The long tail is the name for a long-known feature of some statistical distributions. In "long-tailed" distributions a high-frequency or high-amplitude population is followed by a low-frequency or low-amplitude population which gradually "tails off" asymptotically. The events at the far end of the tail have a very low probability of occurrence.
As a rule of thumb, for such population distributions the majority of occurrences are accounted for by the first 20% of items in the distribution. What is unusual about a long-tailed distribution is that the most frequently occurring 20% of items represent less than 50% of occurrences; or in other words, the least frequently occurring 80% of items are more important as a proportion of the total population.
Power law distributions or functions characterize an important number of behaviors from nature and human endeavor. This fact has given rise to a keen scientific and social interest in such distributions, and the relationships that create them. The observation of such a distribution often points to specific kinds of mechanisms, and can often indicate a deep connection with other, seemingly unrelated systems. Examples of behaviors that exhibit long-tailed distribution are the occurrence of certain words in a given language, the income distribution of a business or the intensity of earthquakes.

#### Questions to answer
a) Translate this sentence from the text on long-tailed distributions into Spanish: "The events at the far end of the tail have a very low probability of occurrence."
b) Answer these questions from the text on long-tailed distributions:
(i) By the rule of thumb, which items account for the majority of occurrences?
(ii) In a long-tailed distribution, what share of occurrences do the most frequently occurring 20% of items represent?
(iii) What three behaviors does the text list as examples of long-tailed distribution?
c) Retype everything in the text on long-tailed distributions from "As a rule of" down to "the total population.", without changing a word.

#### Collected material
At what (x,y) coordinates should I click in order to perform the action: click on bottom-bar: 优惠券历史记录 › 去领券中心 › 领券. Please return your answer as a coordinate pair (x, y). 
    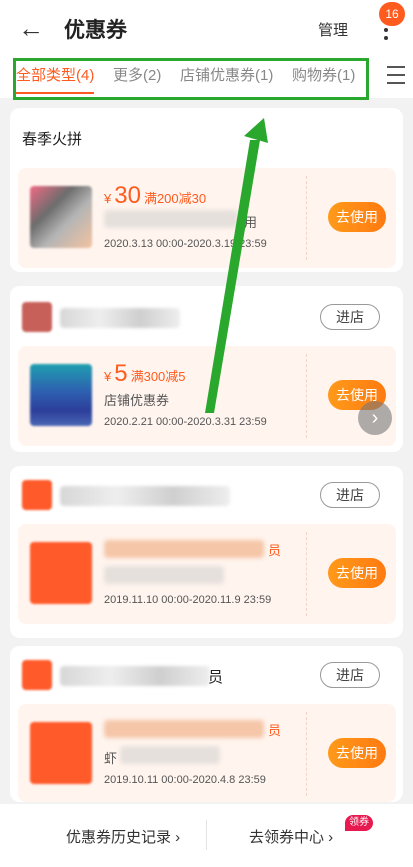
    Looking at the image, I should click on (206, 836).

#### Results by task
a) Los eventos en el extremo más lejano de la cola tienen una probabilidad de ocurrencia muy baja.

b)
(i) The first 20% of items in the distribution.
(ii) Less than 50% of occurrences.
(iii) The occurrence of certain words in a given language, the income distribution of a business, and the intensity of earthquakes.

c)
As a rule of thumb, for such population distributions the majority of occurrences are accounted for by the first 20% of items in the distribution. What is unusual about a long-tailed distribution is that the most frequently occurring 20% of items represent less than 50% of occurrences; or in other words, the least frequently occurring 80% of items are more important as a proportion of the total population.